- Problem description
Please pull out every line of the rows below that holds the word "title", and copy each one in full.

- Items

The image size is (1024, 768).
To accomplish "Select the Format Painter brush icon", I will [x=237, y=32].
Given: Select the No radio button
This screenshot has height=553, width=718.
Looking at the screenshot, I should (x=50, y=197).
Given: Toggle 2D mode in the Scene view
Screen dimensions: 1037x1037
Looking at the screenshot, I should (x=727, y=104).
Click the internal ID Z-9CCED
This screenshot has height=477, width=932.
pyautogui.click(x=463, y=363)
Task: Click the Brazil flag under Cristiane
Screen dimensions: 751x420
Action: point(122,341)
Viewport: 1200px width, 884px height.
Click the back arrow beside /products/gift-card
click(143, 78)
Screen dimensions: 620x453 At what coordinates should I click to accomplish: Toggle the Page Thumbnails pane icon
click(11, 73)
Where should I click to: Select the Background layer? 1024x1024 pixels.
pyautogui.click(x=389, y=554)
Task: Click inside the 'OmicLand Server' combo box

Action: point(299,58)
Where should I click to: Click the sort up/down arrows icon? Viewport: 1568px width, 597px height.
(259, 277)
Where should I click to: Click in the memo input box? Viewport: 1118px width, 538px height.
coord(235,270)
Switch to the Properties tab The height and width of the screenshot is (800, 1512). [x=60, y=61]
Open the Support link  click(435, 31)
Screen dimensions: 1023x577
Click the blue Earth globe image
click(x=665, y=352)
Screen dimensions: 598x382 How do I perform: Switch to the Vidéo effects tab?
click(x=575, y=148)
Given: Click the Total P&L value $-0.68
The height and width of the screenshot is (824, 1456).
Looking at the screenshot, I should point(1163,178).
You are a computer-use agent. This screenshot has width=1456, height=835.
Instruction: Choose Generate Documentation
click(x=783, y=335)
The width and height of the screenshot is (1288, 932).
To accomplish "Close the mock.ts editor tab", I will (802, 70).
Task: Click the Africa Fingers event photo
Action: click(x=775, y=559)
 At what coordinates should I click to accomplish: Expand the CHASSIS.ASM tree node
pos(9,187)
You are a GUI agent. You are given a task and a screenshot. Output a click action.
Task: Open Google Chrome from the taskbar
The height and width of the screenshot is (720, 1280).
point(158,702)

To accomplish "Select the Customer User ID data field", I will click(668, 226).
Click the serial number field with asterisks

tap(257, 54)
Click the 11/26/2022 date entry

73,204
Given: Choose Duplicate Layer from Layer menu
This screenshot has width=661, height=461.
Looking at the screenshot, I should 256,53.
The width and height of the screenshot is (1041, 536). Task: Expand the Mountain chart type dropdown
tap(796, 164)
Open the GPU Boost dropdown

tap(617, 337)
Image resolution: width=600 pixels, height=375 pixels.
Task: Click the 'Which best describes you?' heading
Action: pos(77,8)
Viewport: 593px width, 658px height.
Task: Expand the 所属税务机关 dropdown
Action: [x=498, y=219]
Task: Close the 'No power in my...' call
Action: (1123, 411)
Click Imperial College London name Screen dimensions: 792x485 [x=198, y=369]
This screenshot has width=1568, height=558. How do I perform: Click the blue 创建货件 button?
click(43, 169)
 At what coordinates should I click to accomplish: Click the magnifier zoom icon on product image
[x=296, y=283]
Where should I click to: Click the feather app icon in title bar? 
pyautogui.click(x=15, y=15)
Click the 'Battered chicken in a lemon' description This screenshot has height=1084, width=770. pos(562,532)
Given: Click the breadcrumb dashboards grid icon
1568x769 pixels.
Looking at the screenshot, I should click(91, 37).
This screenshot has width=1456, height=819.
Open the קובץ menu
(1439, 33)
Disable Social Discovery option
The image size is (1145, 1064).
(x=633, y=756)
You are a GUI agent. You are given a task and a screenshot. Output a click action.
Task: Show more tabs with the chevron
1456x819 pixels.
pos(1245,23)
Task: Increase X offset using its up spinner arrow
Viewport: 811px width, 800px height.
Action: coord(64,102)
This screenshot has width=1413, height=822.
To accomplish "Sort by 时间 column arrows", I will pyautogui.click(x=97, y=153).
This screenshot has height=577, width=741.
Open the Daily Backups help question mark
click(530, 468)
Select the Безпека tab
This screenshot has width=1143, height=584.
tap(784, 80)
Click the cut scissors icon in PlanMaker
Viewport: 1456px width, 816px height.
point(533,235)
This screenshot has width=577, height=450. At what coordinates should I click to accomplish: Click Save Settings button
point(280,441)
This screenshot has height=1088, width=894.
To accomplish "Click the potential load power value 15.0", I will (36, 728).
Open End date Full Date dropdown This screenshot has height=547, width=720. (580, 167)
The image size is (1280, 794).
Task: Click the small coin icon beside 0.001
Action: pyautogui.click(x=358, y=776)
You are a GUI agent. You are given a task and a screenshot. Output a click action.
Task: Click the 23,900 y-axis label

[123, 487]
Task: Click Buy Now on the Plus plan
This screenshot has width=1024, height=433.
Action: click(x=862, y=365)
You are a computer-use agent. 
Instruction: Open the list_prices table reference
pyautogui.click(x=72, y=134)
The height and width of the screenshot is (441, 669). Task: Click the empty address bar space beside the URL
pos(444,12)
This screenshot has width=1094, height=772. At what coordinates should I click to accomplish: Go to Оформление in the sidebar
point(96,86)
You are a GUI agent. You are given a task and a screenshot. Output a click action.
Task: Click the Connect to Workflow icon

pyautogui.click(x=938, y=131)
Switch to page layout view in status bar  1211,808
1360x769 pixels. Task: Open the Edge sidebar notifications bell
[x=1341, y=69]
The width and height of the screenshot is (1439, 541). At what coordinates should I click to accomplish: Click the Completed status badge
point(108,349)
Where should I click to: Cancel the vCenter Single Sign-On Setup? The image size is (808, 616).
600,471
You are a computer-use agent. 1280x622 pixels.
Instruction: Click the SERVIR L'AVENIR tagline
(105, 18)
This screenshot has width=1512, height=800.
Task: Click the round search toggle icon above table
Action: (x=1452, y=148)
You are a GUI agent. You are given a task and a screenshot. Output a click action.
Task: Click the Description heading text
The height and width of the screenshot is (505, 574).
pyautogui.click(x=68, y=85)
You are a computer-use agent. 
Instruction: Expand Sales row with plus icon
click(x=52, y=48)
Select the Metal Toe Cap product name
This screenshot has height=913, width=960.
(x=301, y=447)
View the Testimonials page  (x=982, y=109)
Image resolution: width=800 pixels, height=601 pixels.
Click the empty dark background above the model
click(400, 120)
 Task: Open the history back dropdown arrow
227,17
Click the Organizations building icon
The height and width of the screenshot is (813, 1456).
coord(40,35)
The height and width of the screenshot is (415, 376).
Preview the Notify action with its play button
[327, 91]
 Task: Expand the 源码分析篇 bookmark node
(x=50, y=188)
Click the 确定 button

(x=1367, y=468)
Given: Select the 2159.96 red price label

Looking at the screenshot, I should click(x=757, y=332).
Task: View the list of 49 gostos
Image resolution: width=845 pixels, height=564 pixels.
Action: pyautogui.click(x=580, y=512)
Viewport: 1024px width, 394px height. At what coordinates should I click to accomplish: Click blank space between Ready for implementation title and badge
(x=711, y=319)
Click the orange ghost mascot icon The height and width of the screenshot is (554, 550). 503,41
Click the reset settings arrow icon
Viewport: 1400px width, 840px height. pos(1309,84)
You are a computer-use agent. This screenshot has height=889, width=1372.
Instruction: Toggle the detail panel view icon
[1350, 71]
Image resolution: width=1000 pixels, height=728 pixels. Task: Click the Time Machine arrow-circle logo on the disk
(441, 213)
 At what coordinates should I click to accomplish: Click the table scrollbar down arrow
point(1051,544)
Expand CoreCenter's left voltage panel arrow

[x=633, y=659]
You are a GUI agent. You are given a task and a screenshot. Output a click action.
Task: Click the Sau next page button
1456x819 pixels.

- Written answer
Where should I click to: Click the feather app icon in title bar? 
Viewport: 1024px width, 394px height. At what coordinates should I click to accomplish: Click blank space between Ready for implementation title and badge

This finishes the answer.